Flow cytometric bacterial cell counts challenge conventional heterotrophic plate counts for routine microbiological drinking water monitoring
S. Van Nevel, S. Koetzsch, C.R. Proctor, M.D. Besmer, E.I. Prest, J.S. Vrouwenvelder, A. Knezev, N. Boon, F. Hammes
Water Research, Volume 113, pp. 191-206, (2017)
Cultivation, Flow cytometry (FCM), Heterotrophic plate counts (HPC), Microbiological drinking water quality, Routine water monitoring
Drinking water utilities and researchers continue to rely on the century-old heterotrophic plate counts (HPC) method for routine assessment of general microbiological water quality. Bacterial cell counting with flow cytometry (FCM) is one of a number of alternative methods that challenge this status quo and provide an opportunity for improved water quality monitoring.

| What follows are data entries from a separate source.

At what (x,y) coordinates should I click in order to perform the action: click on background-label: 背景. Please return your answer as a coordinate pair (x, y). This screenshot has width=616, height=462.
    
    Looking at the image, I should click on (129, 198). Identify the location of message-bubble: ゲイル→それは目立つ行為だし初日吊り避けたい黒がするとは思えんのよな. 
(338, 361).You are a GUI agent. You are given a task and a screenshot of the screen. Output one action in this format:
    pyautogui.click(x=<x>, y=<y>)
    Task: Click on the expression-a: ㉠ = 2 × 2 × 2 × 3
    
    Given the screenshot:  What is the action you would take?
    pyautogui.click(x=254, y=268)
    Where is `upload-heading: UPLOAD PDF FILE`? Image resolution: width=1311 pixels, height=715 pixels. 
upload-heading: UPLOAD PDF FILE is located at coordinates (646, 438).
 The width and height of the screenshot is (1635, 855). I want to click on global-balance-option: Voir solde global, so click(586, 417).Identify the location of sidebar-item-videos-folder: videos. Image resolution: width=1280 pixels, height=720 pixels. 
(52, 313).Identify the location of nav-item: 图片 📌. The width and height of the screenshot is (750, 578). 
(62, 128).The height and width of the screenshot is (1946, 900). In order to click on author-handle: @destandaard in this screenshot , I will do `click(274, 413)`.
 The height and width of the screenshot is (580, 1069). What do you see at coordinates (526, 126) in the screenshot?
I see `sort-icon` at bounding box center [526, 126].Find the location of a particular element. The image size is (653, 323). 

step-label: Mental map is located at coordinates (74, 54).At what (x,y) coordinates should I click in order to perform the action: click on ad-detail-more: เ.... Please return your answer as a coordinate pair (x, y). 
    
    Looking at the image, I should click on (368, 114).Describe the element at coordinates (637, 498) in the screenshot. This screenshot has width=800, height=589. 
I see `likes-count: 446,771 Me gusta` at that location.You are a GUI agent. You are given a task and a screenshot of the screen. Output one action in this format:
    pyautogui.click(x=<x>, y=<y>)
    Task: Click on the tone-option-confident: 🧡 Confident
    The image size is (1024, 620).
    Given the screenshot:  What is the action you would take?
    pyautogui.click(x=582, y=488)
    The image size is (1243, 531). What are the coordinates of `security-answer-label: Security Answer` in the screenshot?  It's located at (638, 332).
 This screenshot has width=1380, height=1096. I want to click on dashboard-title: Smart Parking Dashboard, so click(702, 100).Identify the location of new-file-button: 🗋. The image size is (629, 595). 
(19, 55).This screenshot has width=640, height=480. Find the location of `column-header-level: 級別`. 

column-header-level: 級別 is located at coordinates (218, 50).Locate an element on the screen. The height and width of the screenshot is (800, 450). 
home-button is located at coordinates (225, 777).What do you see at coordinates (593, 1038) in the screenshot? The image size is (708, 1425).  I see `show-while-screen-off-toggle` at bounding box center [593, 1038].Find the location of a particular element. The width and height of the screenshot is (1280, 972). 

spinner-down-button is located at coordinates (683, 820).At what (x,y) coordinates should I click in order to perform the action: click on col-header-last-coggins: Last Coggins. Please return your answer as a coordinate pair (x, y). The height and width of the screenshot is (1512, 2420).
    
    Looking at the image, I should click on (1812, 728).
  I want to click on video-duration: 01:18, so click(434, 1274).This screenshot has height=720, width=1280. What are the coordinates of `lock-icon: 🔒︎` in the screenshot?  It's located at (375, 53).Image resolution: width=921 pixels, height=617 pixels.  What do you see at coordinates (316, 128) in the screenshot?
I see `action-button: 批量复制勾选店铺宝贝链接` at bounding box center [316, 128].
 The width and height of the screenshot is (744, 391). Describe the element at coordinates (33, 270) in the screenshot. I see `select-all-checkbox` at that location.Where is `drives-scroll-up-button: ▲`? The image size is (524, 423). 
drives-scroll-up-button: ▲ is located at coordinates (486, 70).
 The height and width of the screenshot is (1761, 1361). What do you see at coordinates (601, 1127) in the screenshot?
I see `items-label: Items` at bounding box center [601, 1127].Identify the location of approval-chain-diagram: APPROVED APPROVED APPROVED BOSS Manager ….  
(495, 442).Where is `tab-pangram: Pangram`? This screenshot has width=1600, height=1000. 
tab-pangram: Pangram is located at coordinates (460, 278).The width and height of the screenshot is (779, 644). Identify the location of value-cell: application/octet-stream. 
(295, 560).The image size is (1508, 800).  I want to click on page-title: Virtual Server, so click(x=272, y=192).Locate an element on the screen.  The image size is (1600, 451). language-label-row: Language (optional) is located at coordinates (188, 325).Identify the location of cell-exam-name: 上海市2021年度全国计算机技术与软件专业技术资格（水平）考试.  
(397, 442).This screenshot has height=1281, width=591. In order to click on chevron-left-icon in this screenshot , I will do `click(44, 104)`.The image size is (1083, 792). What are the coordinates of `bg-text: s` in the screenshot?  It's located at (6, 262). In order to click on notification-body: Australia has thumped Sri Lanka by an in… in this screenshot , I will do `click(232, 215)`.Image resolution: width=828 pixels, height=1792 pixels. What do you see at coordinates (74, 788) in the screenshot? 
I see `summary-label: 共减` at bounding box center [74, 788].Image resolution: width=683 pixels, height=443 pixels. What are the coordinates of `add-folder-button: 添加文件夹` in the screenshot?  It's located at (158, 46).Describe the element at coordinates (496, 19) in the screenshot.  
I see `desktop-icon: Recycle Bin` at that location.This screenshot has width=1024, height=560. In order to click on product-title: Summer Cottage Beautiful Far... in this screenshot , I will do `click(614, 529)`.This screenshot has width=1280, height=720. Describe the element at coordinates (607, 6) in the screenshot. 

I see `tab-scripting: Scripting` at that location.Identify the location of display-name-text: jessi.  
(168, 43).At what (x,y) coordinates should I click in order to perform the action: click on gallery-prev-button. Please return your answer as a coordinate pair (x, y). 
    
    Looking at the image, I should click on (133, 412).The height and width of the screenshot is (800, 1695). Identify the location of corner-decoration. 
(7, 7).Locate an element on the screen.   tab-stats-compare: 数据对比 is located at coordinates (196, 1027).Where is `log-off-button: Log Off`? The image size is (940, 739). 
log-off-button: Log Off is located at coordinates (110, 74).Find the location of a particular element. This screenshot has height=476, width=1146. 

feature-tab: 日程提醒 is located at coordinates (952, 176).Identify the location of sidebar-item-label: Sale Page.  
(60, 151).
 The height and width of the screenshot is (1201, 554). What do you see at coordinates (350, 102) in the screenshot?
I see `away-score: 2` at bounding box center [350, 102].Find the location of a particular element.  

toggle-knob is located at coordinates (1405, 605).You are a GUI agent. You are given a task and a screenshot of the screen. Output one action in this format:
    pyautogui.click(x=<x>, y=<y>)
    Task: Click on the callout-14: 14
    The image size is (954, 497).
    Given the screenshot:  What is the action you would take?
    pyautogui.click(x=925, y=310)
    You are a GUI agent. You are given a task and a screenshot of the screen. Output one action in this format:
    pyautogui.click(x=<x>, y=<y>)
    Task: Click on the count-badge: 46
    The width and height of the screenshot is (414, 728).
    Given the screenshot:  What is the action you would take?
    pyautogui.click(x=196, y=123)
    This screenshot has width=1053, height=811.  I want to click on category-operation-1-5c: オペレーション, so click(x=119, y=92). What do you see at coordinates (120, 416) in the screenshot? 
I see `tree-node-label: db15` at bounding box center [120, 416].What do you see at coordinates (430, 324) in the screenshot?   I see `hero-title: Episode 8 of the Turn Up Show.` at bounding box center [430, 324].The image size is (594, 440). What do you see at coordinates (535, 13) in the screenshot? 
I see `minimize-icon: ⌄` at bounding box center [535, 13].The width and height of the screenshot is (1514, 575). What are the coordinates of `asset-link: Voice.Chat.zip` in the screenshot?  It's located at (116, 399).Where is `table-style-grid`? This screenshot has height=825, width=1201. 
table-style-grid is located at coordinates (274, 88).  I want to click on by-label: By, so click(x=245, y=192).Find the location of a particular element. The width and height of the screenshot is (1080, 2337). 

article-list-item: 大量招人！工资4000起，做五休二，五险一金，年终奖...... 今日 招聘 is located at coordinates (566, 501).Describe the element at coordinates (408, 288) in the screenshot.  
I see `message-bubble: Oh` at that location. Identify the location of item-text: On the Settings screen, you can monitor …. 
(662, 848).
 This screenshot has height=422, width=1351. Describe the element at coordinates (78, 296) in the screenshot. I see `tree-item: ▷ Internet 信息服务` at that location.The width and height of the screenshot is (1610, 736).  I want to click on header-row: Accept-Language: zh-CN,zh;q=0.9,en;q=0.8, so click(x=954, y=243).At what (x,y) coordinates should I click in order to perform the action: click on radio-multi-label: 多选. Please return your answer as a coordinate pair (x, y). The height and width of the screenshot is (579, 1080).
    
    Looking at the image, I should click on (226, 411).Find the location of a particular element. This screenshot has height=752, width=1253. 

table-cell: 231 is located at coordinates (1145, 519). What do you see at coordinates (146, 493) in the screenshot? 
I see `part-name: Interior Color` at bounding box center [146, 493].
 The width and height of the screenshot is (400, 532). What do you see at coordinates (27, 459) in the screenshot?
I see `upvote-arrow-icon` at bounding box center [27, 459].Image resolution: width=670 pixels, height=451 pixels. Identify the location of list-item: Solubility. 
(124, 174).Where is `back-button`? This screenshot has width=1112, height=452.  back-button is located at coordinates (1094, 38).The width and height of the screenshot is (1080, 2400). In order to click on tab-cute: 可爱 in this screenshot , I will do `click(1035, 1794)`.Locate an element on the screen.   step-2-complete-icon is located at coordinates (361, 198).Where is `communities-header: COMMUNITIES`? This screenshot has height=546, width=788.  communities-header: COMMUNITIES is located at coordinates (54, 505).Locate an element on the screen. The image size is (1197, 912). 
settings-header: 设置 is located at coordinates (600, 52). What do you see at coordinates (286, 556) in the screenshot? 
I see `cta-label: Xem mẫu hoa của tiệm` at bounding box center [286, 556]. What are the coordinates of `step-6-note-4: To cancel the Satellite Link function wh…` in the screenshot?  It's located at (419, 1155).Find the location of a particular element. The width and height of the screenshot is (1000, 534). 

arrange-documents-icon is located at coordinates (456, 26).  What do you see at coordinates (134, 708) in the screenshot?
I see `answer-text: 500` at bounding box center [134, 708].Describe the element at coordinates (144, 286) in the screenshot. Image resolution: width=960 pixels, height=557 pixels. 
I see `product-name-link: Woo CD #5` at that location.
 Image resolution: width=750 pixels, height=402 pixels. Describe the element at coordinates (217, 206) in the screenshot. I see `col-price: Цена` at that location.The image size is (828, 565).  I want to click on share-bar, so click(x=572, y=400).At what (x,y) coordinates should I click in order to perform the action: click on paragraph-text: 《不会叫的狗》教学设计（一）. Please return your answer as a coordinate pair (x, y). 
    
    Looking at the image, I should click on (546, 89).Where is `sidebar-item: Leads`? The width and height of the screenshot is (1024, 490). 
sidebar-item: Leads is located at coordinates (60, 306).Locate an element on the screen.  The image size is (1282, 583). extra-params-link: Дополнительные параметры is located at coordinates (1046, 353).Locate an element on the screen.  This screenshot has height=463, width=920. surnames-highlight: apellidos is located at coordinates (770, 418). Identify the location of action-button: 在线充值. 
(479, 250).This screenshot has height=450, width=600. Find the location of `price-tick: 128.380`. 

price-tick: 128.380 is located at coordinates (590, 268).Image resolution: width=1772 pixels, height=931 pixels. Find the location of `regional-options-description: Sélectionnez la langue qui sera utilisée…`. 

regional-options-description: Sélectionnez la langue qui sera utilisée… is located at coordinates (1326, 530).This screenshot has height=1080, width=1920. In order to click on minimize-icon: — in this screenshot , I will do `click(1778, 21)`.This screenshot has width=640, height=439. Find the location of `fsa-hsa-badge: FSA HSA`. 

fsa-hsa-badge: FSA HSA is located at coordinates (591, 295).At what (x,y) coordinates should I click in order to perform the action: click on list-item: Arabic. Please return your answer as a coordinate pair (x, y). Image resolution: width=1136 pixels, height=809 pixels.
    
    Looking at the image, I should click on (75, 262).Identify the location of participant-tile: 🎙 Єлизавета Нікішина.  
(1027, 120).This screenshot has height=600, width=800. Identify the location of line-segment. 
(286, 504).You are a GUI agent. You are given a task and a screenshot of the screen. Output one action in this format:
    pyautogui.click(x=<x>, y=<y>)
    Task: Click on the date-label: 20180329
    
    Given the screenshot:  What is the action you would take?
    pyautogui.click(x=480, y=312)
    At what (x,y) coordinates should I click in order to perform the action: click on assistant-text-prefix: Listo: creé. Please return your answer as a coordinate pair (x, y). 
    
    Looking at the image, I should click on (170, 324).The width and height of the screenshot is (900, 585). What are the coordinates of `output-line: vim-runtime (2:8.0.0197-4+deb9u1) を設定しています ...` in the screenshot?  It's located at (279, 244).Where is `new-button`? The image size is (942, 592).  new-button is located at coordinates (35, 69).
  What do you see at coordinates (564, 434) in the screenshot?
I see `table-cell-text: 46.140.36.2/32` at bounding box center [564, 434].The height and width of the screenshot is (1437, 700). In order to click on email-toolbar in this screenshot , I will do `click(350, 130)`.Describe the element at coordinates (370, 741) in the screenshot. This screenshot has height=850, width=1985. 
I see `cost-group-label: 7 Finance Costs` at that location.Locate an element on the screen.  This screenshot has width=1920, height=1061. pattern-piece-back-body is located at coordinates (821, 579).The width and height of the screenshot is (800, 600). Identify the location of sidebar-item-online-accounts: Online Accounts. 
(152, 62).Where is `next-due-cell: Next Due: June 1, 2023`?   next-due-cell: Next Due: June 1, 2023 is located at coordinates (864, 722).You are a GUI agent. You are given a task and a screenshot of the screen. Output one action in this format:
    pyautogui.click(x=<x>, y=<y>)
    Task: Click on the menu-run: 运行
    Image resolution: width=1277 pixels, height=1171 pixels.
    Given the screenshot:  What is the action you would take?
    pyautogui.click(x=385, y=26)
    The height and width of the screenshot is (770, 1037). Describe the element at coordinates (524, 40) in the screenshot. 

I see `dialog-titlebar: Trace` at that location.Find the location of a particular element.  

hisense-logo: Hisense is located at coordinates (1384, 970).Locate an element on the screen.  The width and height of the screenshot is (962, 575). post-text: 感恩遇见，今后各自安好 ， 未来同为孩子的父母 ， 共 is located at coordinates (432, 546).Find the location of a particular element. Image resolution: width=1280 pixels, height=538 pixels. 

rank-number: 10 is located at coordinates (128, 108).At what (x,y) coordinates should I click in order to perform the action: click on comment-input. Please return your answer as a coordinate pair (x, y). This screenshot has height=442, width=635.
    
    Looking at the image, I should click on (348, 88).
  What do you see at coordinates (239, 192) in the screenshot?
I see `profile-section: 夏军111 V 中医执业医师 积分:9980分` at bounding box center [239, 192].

After more than a decade of application in drinking water research, FCM methodology is optimised and established for routine application, supported by a considerable amount of data from multiple full-scale studies. Bacterial cell concentrations obtained by FCM enable quantification of the entire bacterial community instead of the minute fraction of cultivable bacteria detected with HPC (typically < 1% of all bacteria). FCM measurements are reproducible with relative standard deviations below 3% and can be available within 15 min of samples arriving in the laboratory. High throughput sample processing and complete automation are feasible and FCM analysis is arguably less expensive than HPC when measuring more than 15 water samples per day, depending on the laboratory and selected staining procedure(s). Moreover, many studies have shown FCM total (TCC) and intact (ICC) cell concentrations to be reliable and robust process variables, responsive to changes in the bacterial abundance and relevant for characterising and monitoring drinking water treatment and distribution systems. The purpose of this critical review is to initiate a constructive discussion on whether FCM could replace HPC in routine water quality monitoring. We argue that FCM provides a faster, more descriptive and more representative quantification of bacterial abundance in drinking water.